ENTRIES PROVIDED:
----

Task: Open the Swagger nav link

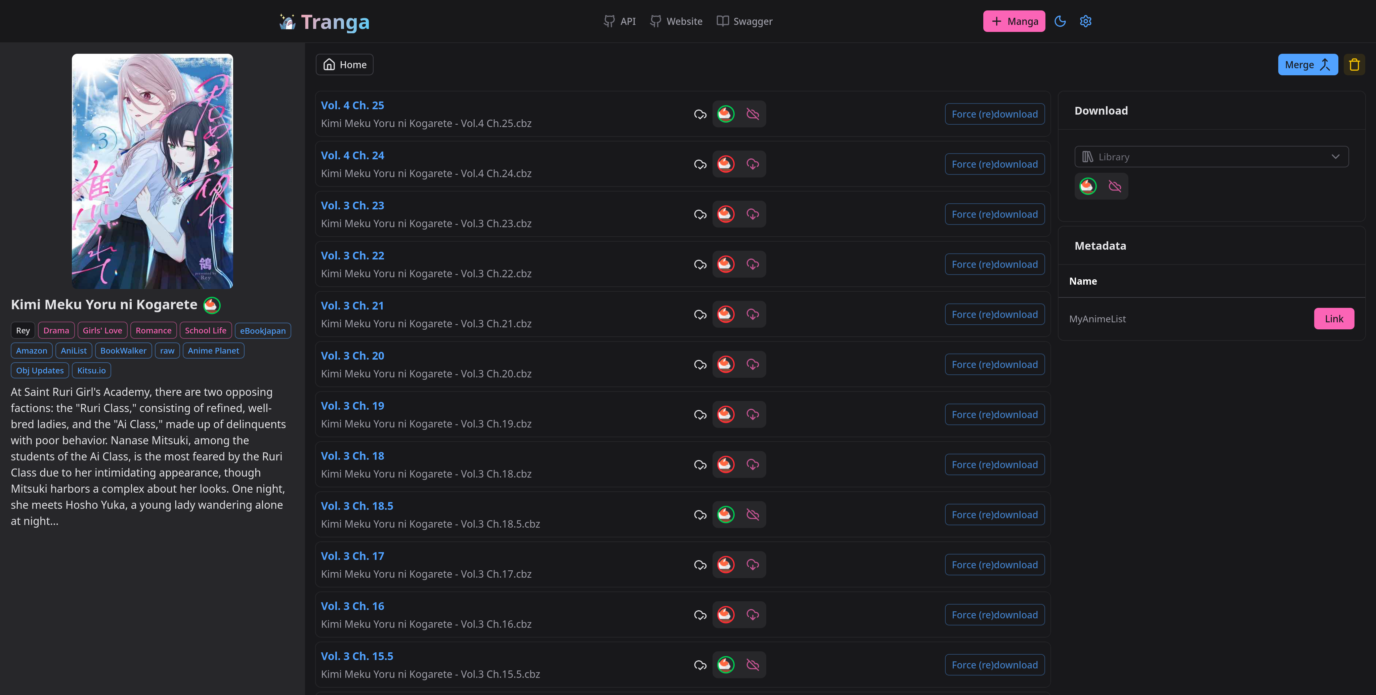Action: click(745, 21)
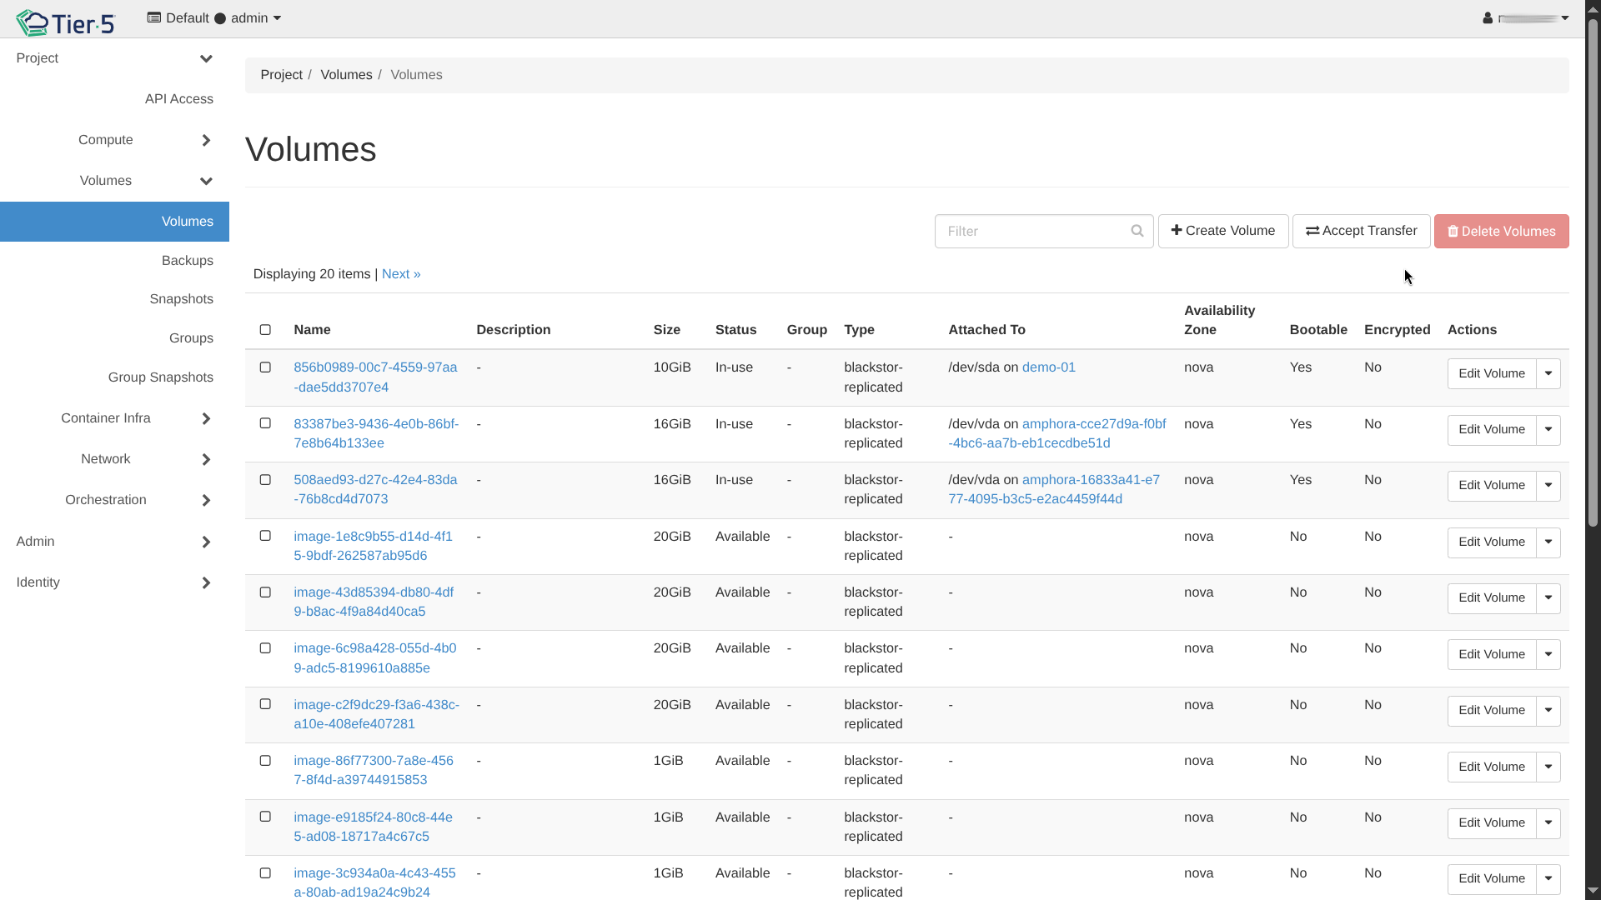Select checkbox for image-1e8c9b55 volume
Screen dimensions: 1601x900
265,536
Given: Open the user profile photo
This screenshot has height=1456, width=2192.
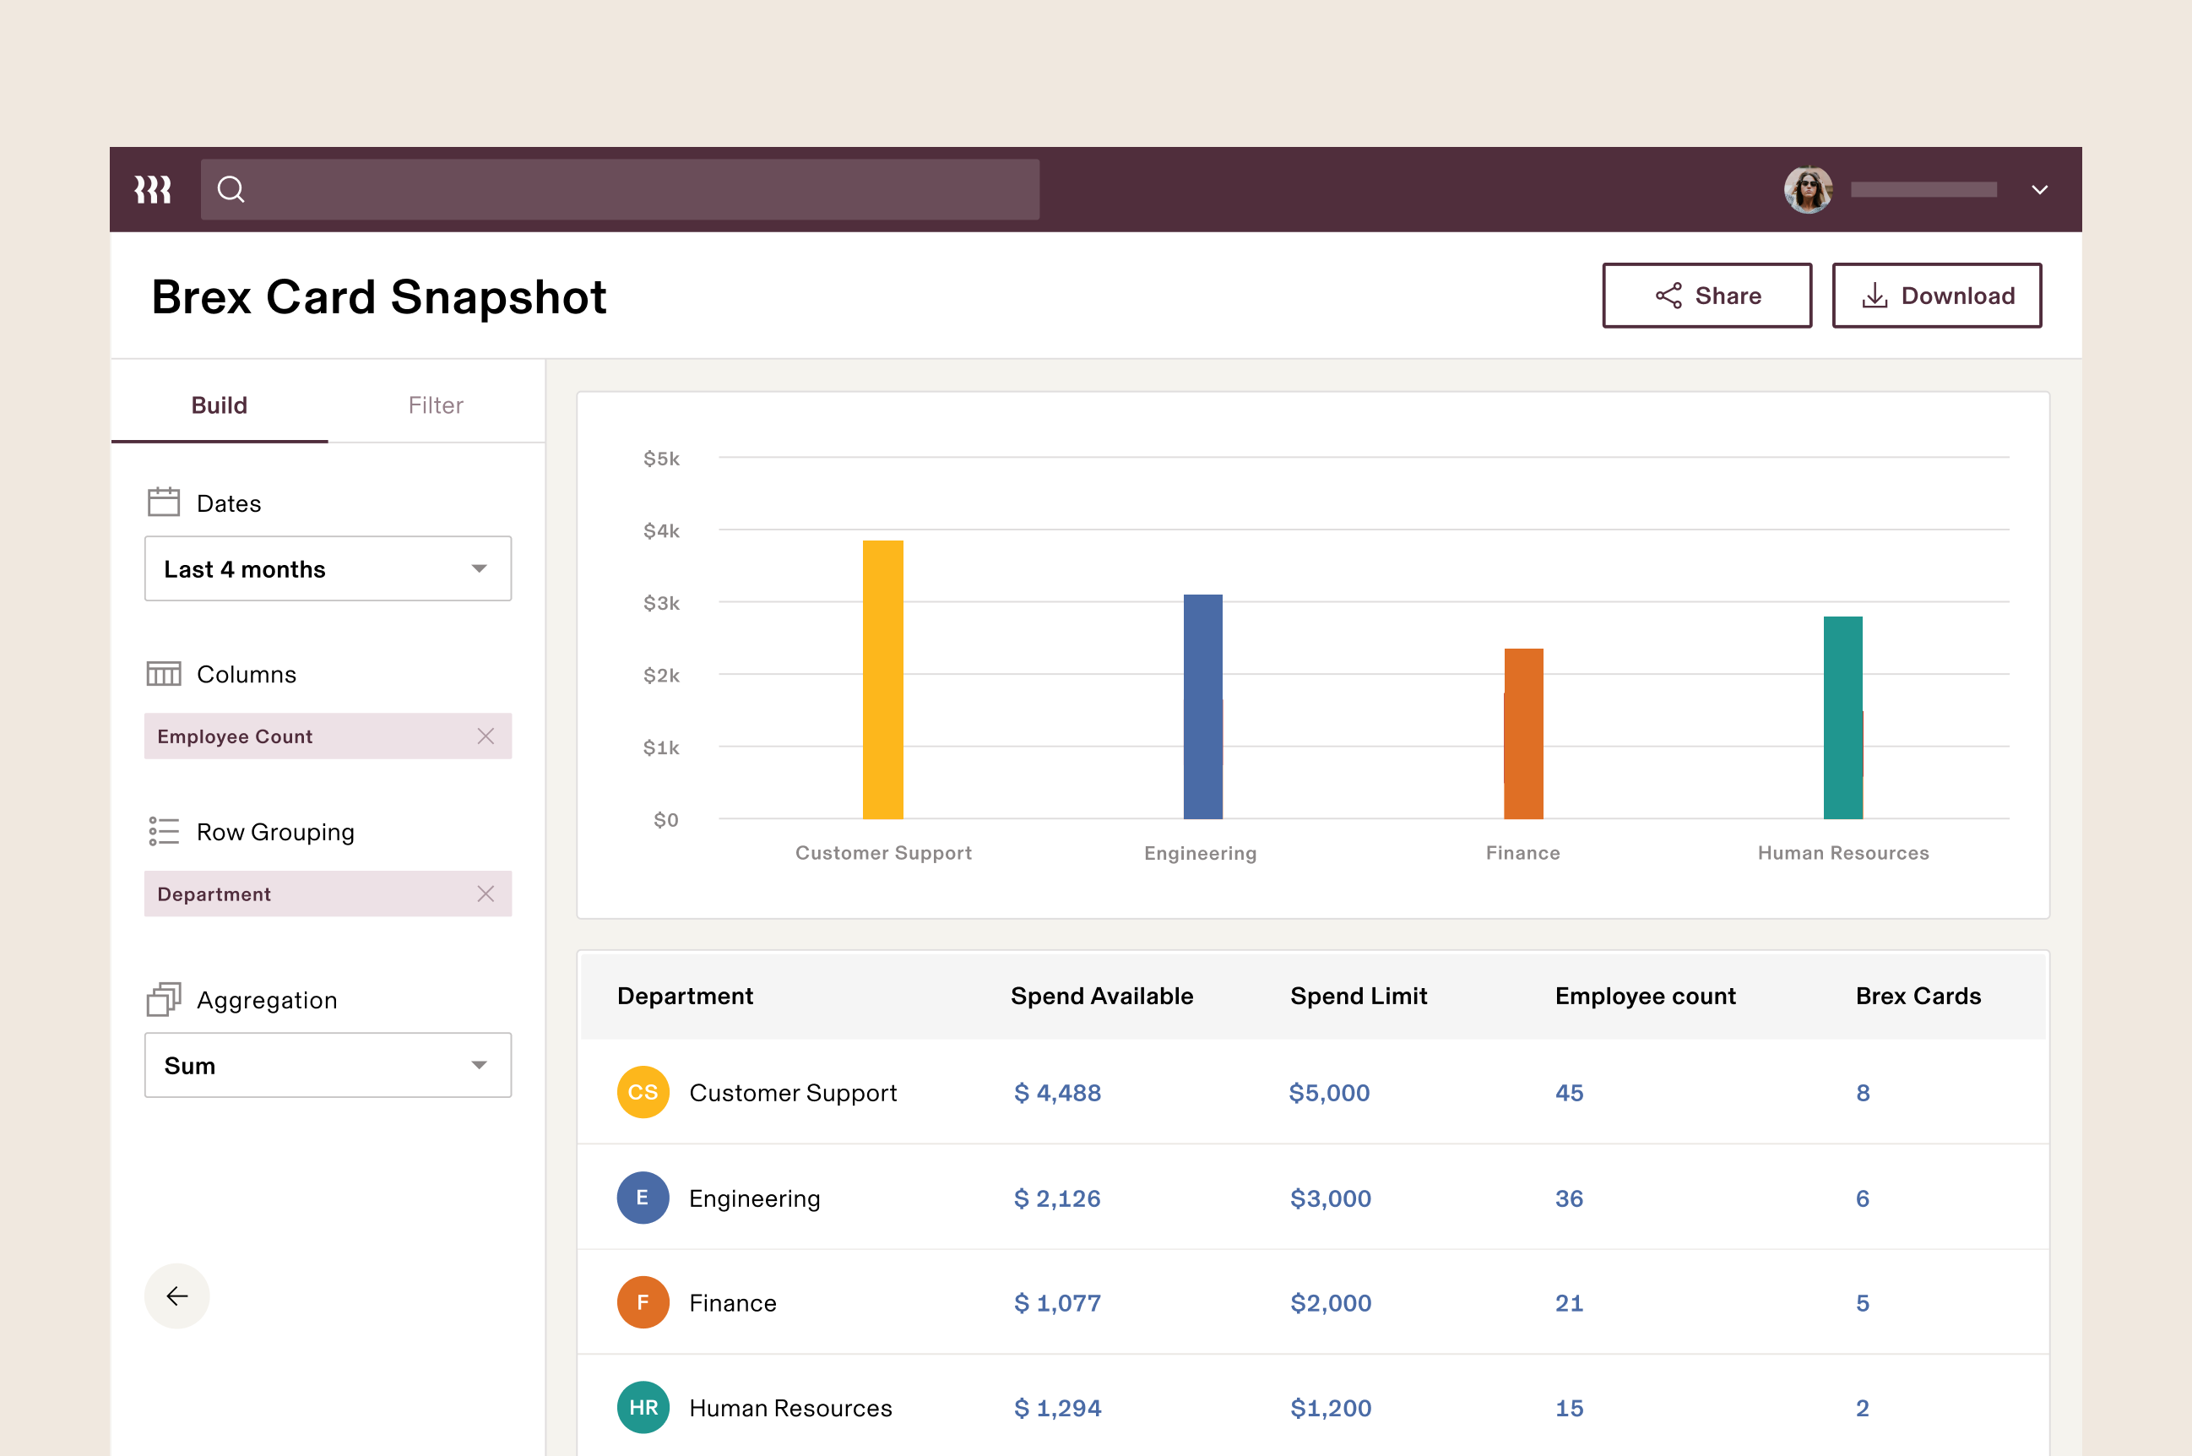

----

ABOUT THIS TASK: Omit any images, then output the listing exactly.

ANSWER SPACE:
Task: Open the Swagger nav link

Action: click(745, 21)
Select checkbox for image-1e8c9b55 volume
Screen dimensions: 1601x900
265,536
Given: Open the user profile photo
This screenshot has height=1456, width=2192.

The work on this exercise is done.